Our research seeks to understand the immune mechanisms underlying the pathogenesis of pulmonary fibrosis. One of the biggest challenges in the field remains translating in vitro and in vivo models to human pulmonary fibrosis. A number of animal models exist to study pulmonary fibrosis.
We seek to standardize one of the most commonly used models, the bleomycin murine model, so that it's readily adaptable for other labs to use. We present a minimally invasive, highly reproducible, and safe method of administering bleomycin in the murine model of pulmonary fibrosis. This animal model compliments in vitro in human studies.
It involves running the cell types critical for pathogenesis and physiologically replicates changes in ventilation, perfusion, and gas exchange that occur during injury. We predict that interventions that severely reduce histopathological severity in vivo may indicate better clinical outcomes. Proceed to prepare bleomycin solutions in a chemical hood while following proper chemotherapeutic precautions.
First dissolve bleomycin powder in sterile PBS to prepare a stock concentration of 10 units per milliliter. Depending on the specific bleomycin used and the experimental objective, prepare the final working concentration as per the required dose based on body weight. To adjust the final volume of administration, dilute bleomycin to 0.375 units per milliliter, ensuring a total volume of 50 milliliters for a 25 gram mouse.

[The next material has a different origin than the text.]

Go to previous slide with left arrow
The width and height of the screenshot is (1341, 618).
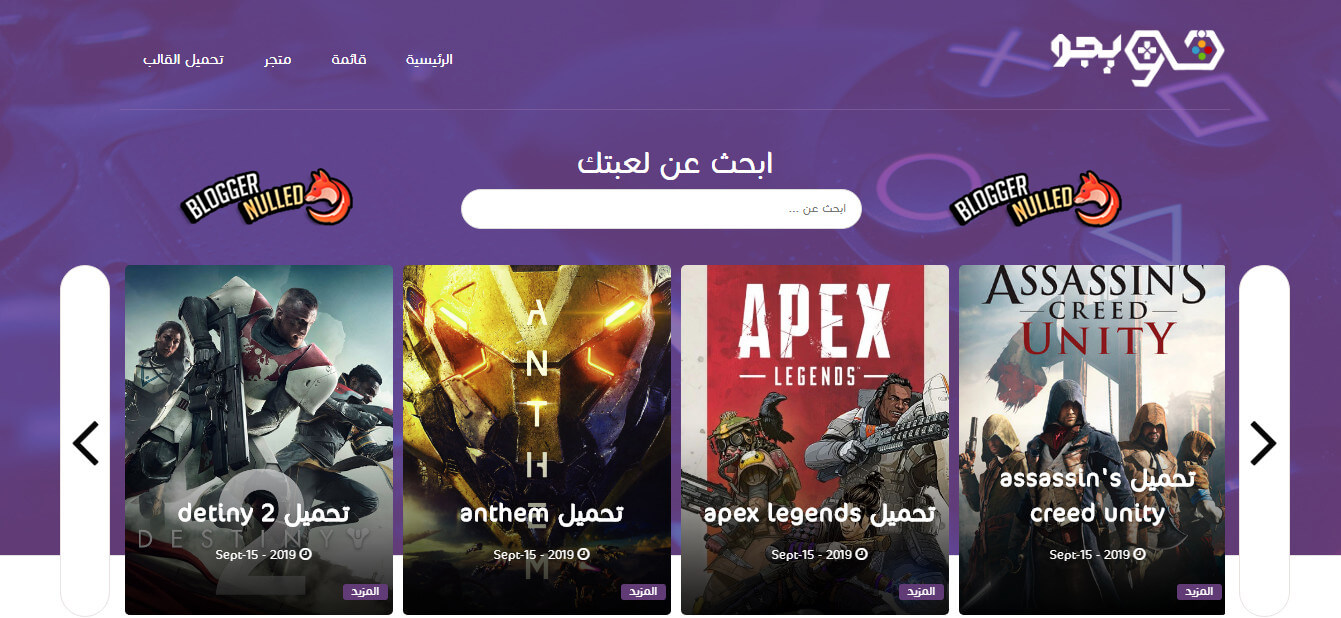click(x=86, y=443)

Suspend the properly anesthetized mouse on the procedural platform at a 60 to 80-degree angle by hanging it by its front incisors to effectively open the oropharynx. Occlude the nasal passage using a smooth microvascular clamp to force respiration through the oropharynx. Using forceps, retract the tongue out of the oropharynx.
Using a stepper pipette with a stub lure stub tip, gently place the desired volume of bleomycin or saline control into the back of the oropharynx. Ensure a visible bubble of liquid is grossly apparent. Continue holding the tongue in place until the mouse aspirates the solution, which is visibly and often audibly apparent.
Once aspiration is confirmed carefully remove the nose clip. Observe the mouse in the hanging position for 15 seconds to ensure no reflux of the bleomycin solution before returning it to its cage. Then place the animal on its side in its cage with a heating pad underneath to maintain thermo neutrality.
Gently pinch the toes and ensure the animals remain euthermic to facilitate awakening. Monitor the mice until they regain full consciousness, which typically takes one to two hours depending on the ketamine dose and the animal size and metabolism. Clinically monitor the mice daily for changes in body weight, grooming, activity level, and respiratory status.
Track weight as a key marker of the model's effectiveness. At the appropriate time, harvest the lungs from the properly euthanized mice. For histology, dissect the lungs on block and fix them in 4%paraformaldehyde for 24 hours.
Proceed with paraffin embedding, sectioning, and staining using hematoxylin and eosin or Masson's trichrome. For soluble collagen measurement, homogenize the right lung. For flow cytometry, digest the right lung using a tissue dissociator and an enzymatic solution to obtain a single cell suspension.
Perform flow cytometric staining and analysis following standard protocols. Compared to PBS control, fibrotic changes in the alveolar septa and small inflammatory or fibrotic areas were observed in bleomycin-treated lung samples by day seven. By day 14, larger and more confluent fibrotic regions appeared with significant destruction of normal alveolar architecture.
By day 21, the fibrotic changes persisted with no more significant increase. The modified Ashcroft scoring system confirmed that fibrosis levels were similar between days 14 and 21. Hydroxyproline assays performed on day 14 demonstrated an increase in total soluble collagen content in bleomycin-treated lungs compared to control.
Quantitative polymerase chain reaction analysis showed an upregulation of profibrotic genes Col1A1 and TGFB in response to bleomycin. Flow cytometry analysis revealed a robust infiltration of myeloid cells including interstitial macrophages, monocyte-derived alveolar macrophages, and neutrophils in the lungs.